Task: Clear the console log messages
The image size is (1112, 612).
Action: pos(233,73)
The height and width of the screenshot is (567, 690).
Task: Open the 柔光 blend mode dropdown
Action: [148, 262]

_ _ _

- What you need to do -
Each line of the listing is to be duplicated exactly as it appears.

- Response -
Task: Clear the console log messages
The image size is (1112, 612).
Action: pos(233,73)
The height and width of the screenshot is (567, 690).
Task: Open the 柔光 blend mode dropdown
Action: [148, 262]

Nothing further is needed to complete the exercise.